TASK BRIEF |
Output the line containing "This screenshot has" and each line after it through the end of the data, exactly as written, with pictures left out.

DATA SUPPLIED |
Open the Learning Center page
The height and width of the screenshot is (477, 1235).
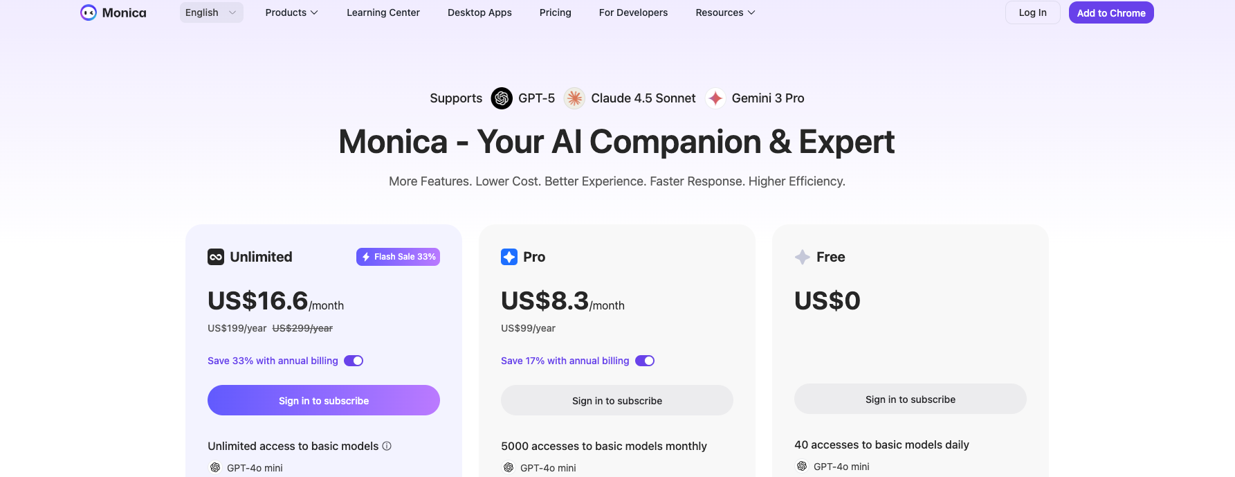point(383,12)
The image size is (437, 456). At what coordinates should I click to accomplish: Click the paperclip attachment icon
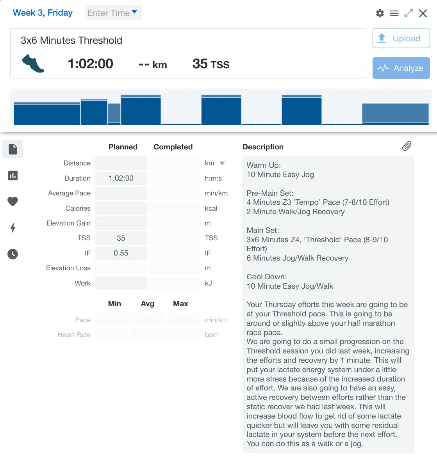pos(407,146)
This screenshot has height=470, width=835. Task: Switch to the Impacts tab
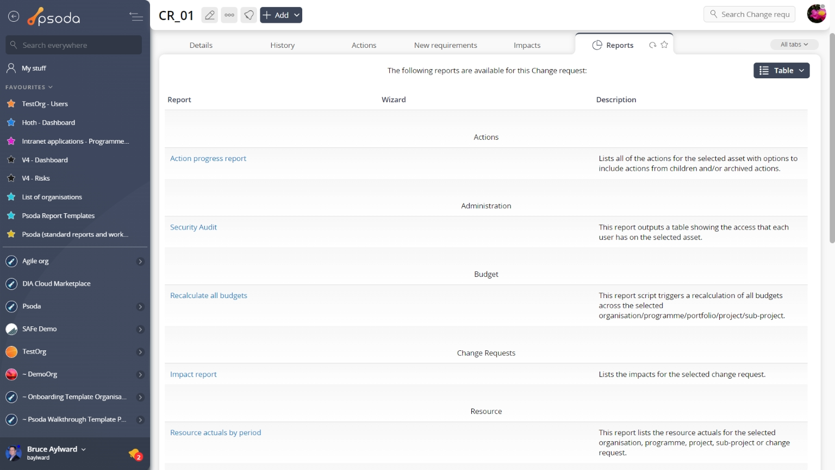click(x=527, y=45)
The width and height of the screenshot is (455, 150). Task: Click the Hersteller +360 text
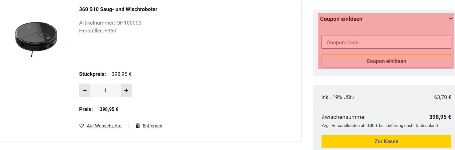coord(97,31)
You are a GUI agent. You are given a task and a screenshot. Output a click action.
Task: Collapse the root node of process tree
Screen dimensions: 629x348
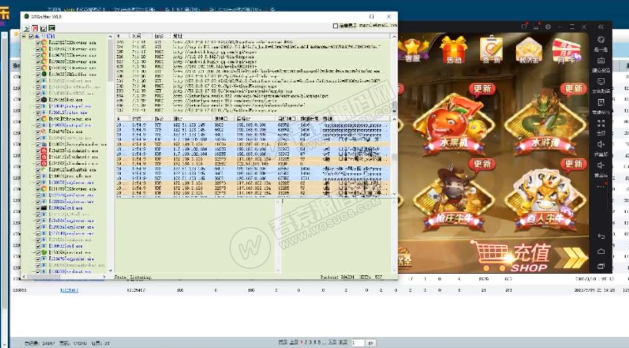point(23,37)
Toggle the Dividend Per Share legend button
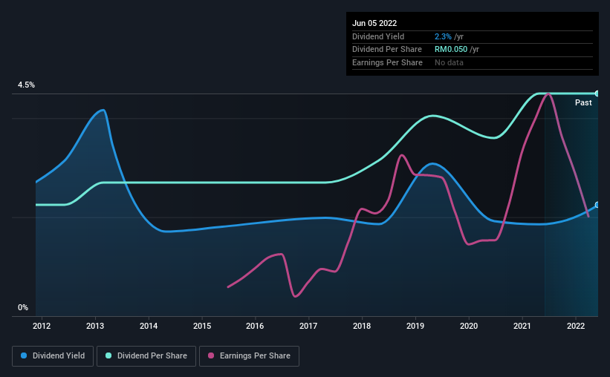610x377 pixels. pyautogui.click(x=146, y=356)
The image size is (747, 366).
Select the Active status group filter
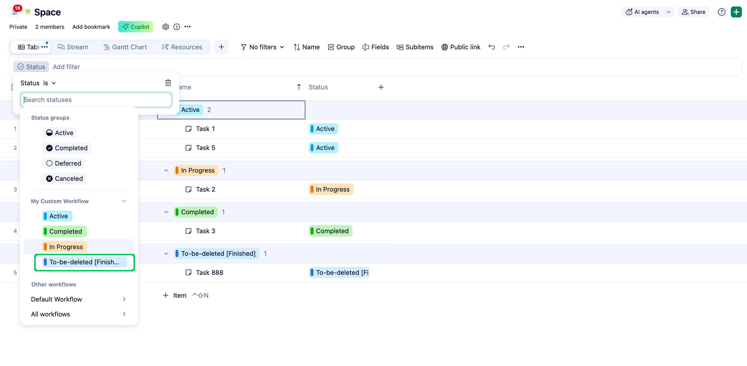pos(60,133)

WRITTEN REPLY |
This screenshot has height=470, width=835. Task: Switch to the Impacts tab
click(x=527, y=45)
The width and height of the screenshot is (455, 150). Task: Click the Hersteller +360 text
coord(97,31)
You are a GUI agent. You are given a task and a screenshot. Output a click action.
Task: Collapse the root node of process tree
Screen dimensions: 629x348
point(23,37)
Toggle the Dividend Per Share legend button
610x377 pixels. pyautogui.click(x=146, y=356)
The image size is (747, 366).
Select the Active status group filter
pos(60,133)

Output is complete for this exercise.